Eliminate a few variables. Clean tank with clean fresh water and a
perfectly still surface. Clean glass and any darned kind of light you
want to put over the tank.
Light that strikes the surface at right angles continues downward in a
straight line. Light hitting the surface at any other angle is bent down
partially toward the normal incident rays, At the critical angle, light
inside the tank is propagating at roughly a 45 degree angle from the
surface. Those rays were nearly parallel to the surface before entering
the water and being bent downward. It turns out that this is just the
right angle for those extreme rays to also be 100% reflected by total
internal reflection from the glass-air interface.

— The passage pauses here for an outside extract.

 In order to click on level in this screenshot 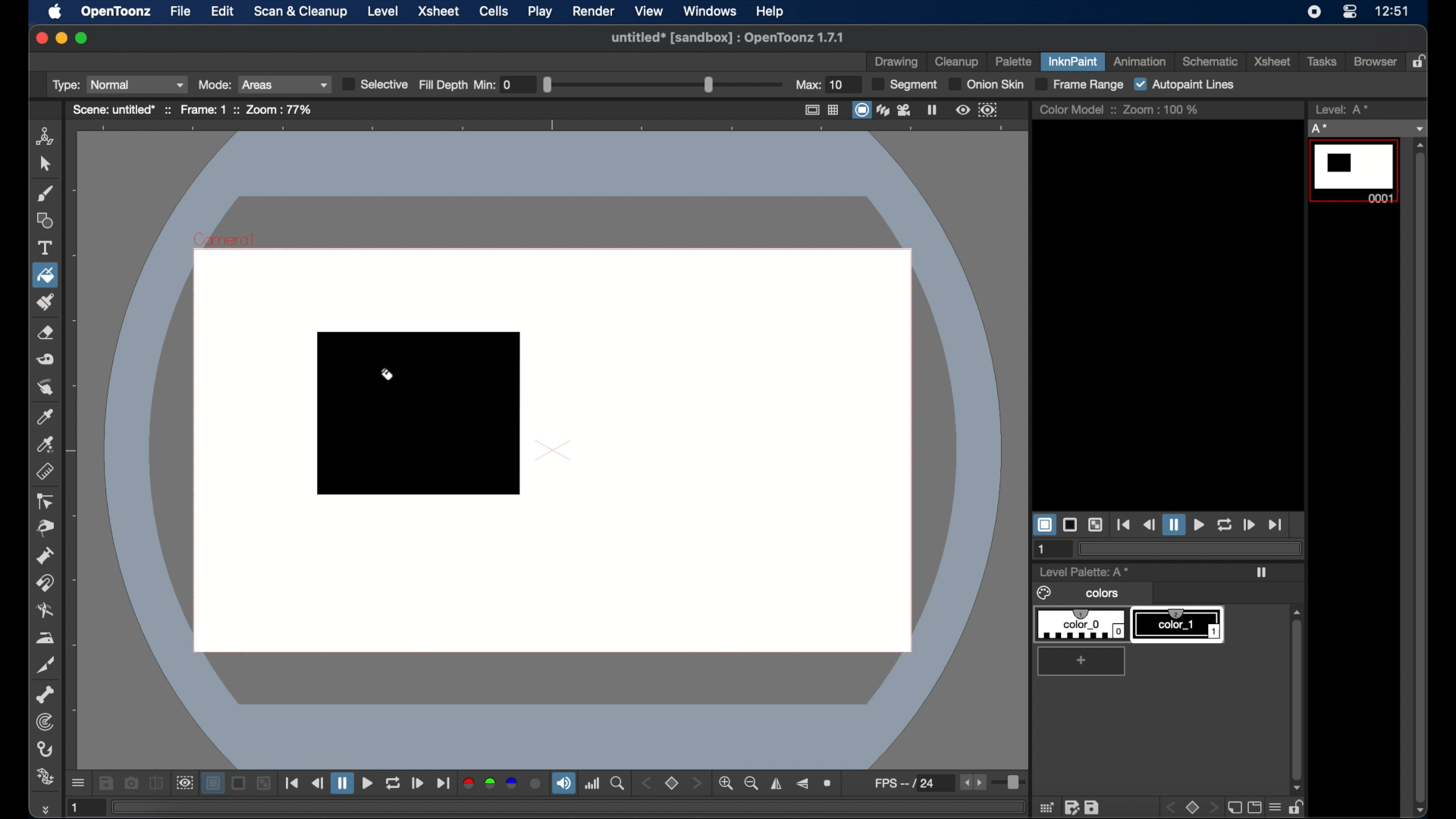, I will do `click(383, 11)`.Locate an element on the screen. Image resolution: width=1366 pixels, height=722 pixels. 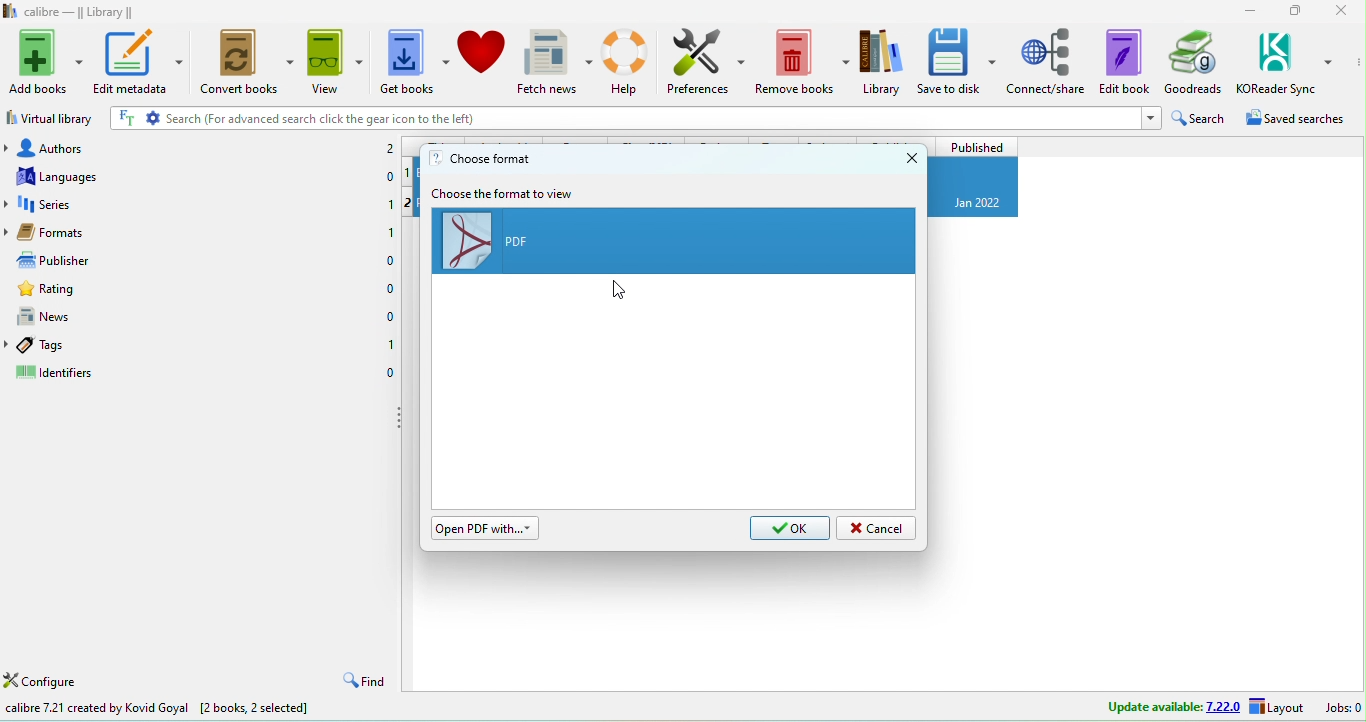
cursor is located at coordinates (621, 290).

The only way much light can escape the tank, that has gotten into the
water is if the surface is disturbed. Ever notice the bright shimmers
near the base of an active tank? Those flickering bands on the table are
the only possible way you can see the lamp over the tank, while looking
through the glass.
Get down beside your tank and try to look up and see your lamps through
the glass tank sides. Notice that it cannot be done if the surface is
really still.
1/R^2 has nothing to do with this situation. It only applies to a point
source in free space. The water surface properties alter the light from
any source to make the light that gets into the water experience TIR all
the way to the bottom.
Light leaves the tank by scattering from structures, plants, substrate,
dirt, fish, etc. Until it is scattered thus, it will propagate down
through the tank with only the normal absorption loss of water. Since
this is higher in red than blue, normal photometers may give wacko
results. You must specify the spectral content and allow for simple
water absorption before doing the measurement. That is still only about
5% per meter, in the red, as I recall. [That's why reef colors at 15-20
meters deep are so blue-green.] Water absorption is virtually
insignificant in any tank shallow enough to do maintenance on it in
street clothes.
Shading and reflecting light out off objects in the tank are the
significant factors in light being lower at depth than near the surface.